健康な思考の出来る、しかも年齢も似通った人と交信するのは楽しかった。
私が 家に居る時は パソコンは ほぼ独占状態だった。
体力を要しない、料金も掛からない、家の中と言った安全地帯で遊べる。



そんな中で お福の病状は 寄せては返し 引いては返す 潮の満ち引きの様に
ほぼ 善い方向に向かっていた。


自ら体重を気にしていた彼女は、独りでウォーキングを始めたり、
自分でジムに通うようになったりした。


私は その時 その時で、「これで大丈夫だ」と確信を持ったりしたが
お福だけかも知れないが やはり病気の快復には「波」があった。
2週間 毎日ウォ―キングを続けても また2ヵ月 行かなくなったりするのである。


ジムも数ヵ月続けていたが「周りから見られている様な感じがする」
辞めてしまった。


お福が自分で自転車にのってデイケアに行き始めた頃(中年女性と楽しくやり取りしていた頃)、早速 新しい自転車を買った。
しかし 天候が悪い日は やはり私が車で送り迎えする。
暑い日・寒い日・雨の日…一年を通すと 結局 新しい自転車の出番は少なかった。


この病気には一喜一憂は禁物、そう悟るまで 私には何年もの月日が必要だった。


「這えば立て 立てば歩めの親心」…
最初の寝たきりヒッキーに比べると ウォーキングするなど 考えられない進歩だ。

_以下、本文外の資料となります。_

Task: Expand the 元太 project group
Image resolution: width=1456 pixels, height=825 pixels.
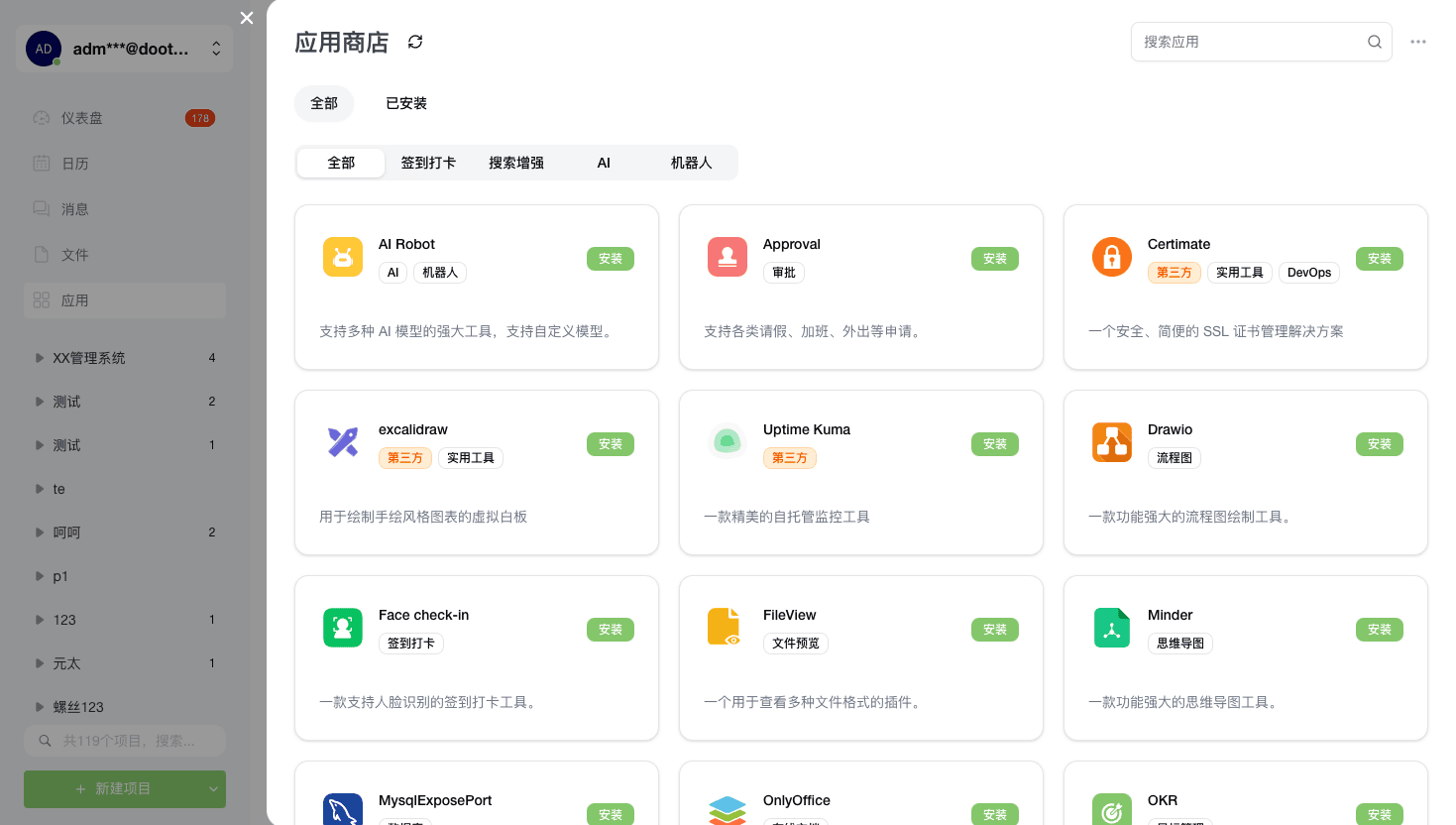Action: click(x=40, y=663)
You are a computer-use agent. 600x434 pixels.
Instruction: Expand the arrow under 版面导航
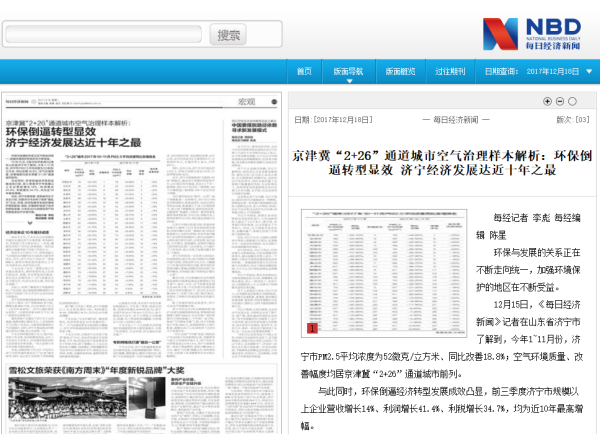(x=348, y=83)
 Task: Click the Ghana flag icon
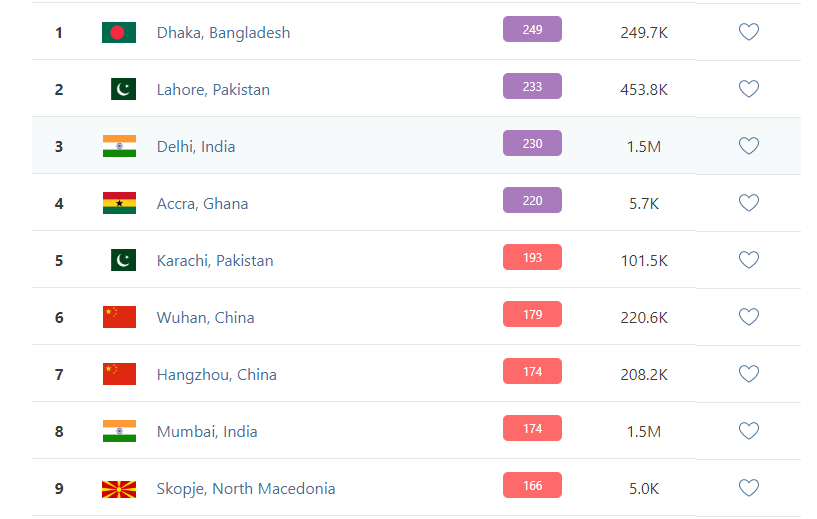pos(119,203)
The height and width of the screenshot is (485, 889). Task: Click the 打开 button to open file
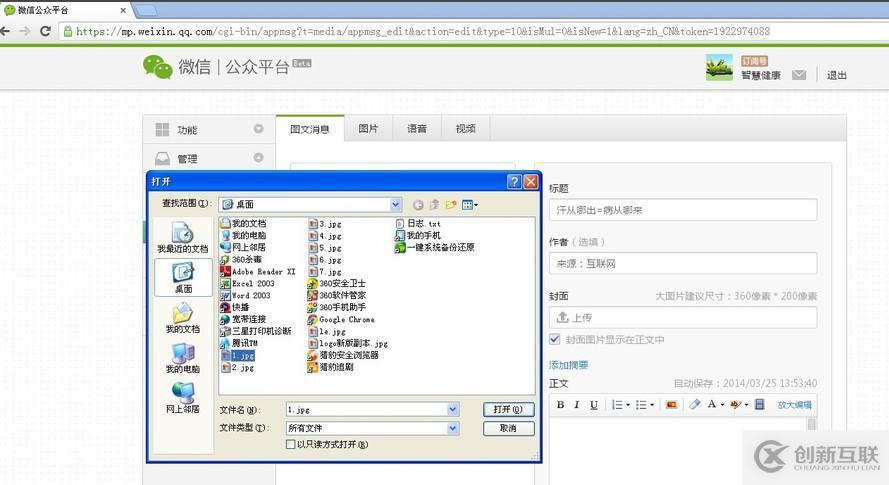(508, 410)
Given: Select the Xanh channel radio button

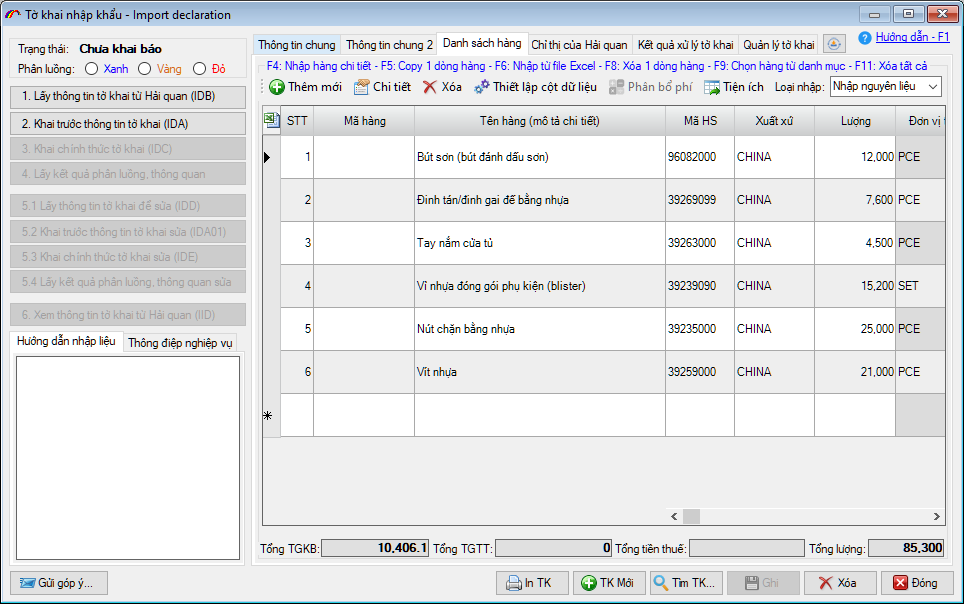Looking at the screenshot, I should [92, 69].
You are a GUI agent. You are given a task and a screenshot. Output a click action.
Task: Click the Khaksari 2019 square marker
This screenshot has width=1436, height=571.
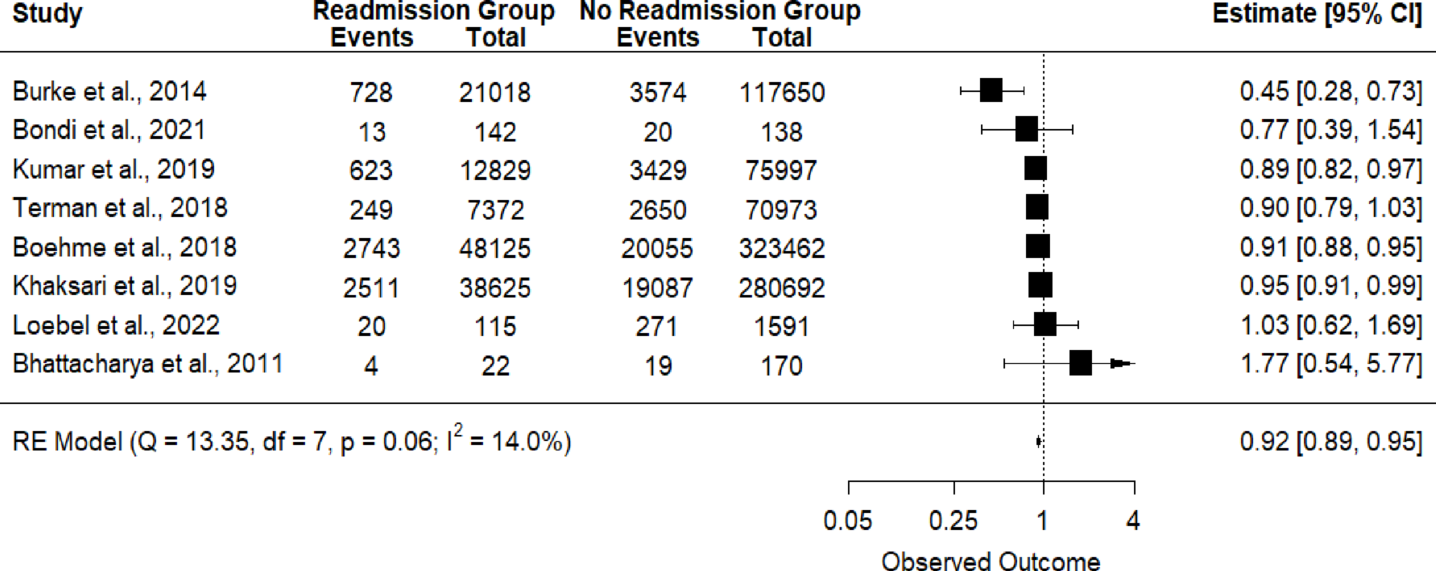tap(1040, 286)
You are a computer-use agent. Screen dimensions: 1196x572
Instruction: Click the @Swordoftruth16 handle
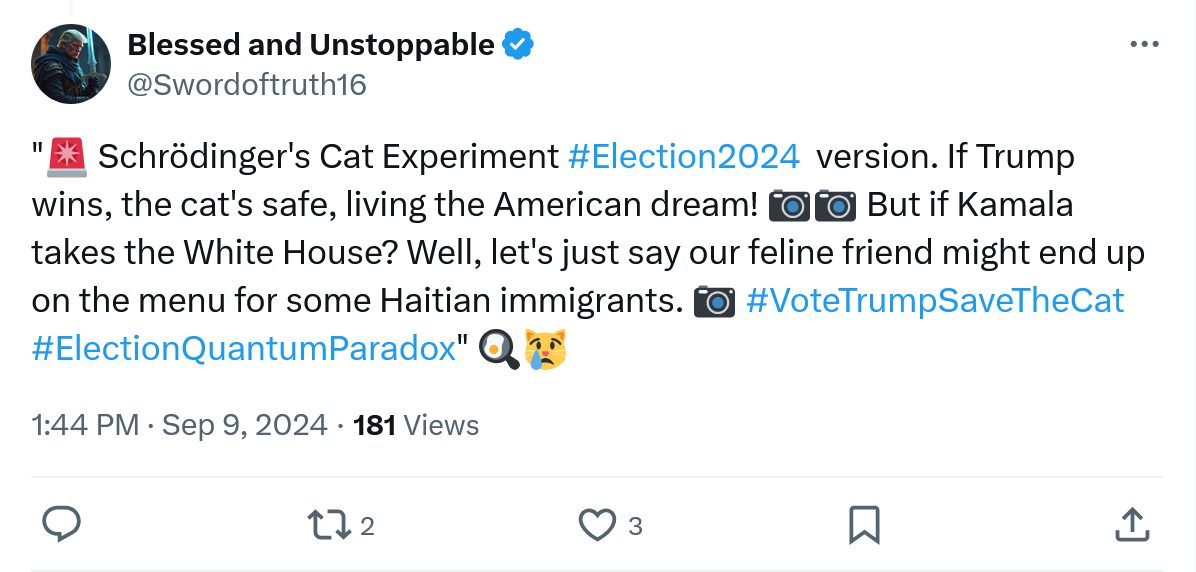point(247,85)
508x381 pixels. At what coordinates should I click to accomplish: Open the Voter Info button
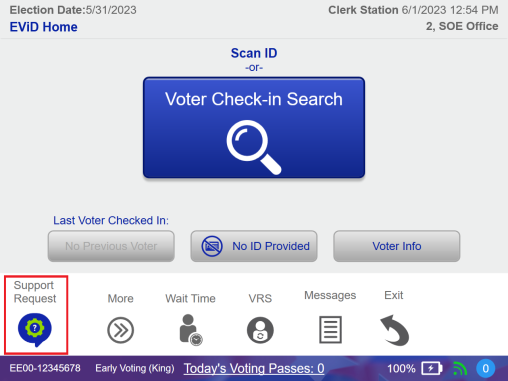(397, 246)
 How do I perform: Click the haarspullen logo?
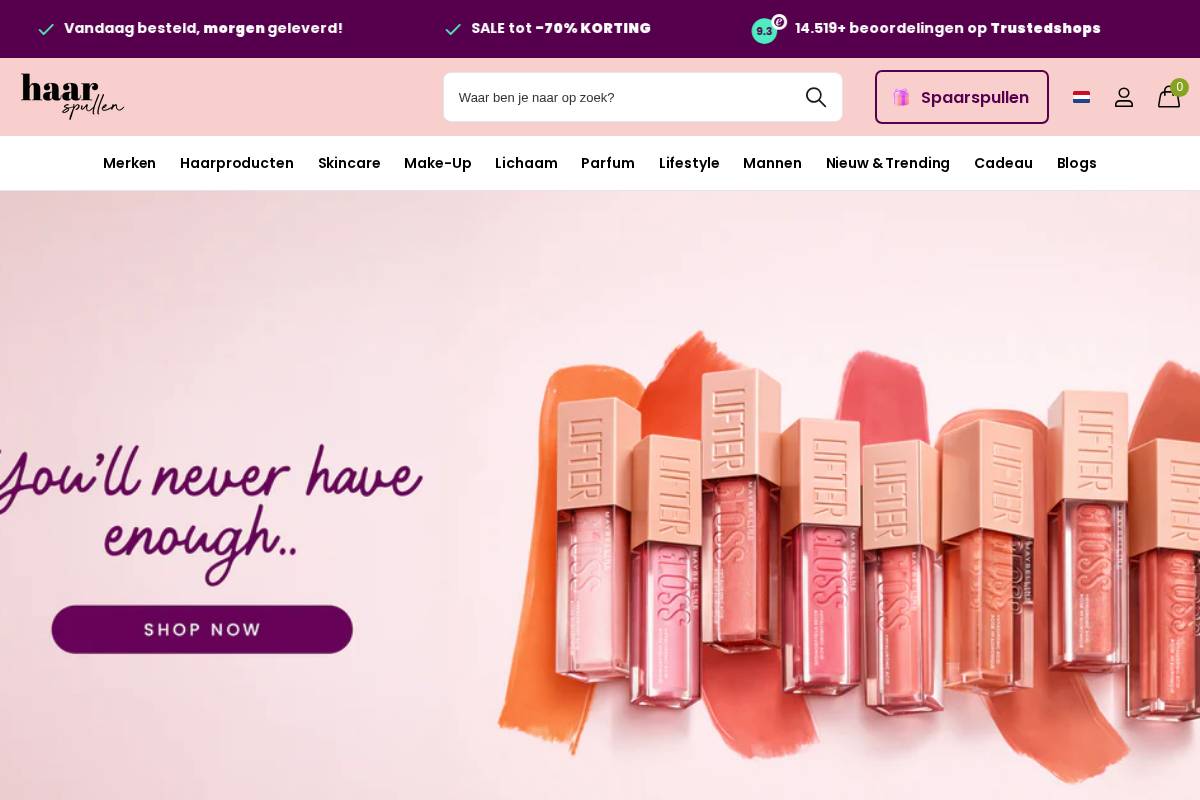[x=71, y=96]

それなのに、あ、またやる気を無くしてしまった、もっと毎日歩き続けて欲しなぁ・・


ウォーキングが出来るくらいなら 洗濯物を取り入れるとか、麦茶を作っておくとか、用事も出来そうなのになぁ・・


私は 趣味に没頭しながらも、密かに心中で不満を抱いていたのは否めない。


上手くお福をだませていたか は分からないが ともかく、彼女の病気などは眼中になく(?)
ニコニコと楽しそうにサイト遊びに夢中になった事は確かである。
趣味に没頭して、生きるを楽しむ。嘘でもいい。楽しんでいるふりをする。



サイトの中年女性との「お喋り」は足掛け3年ほど続いただろうか…
その内、私はまた別の物に興味が移り、彼女の方も忙しかったのか
自然と疎遠になった。。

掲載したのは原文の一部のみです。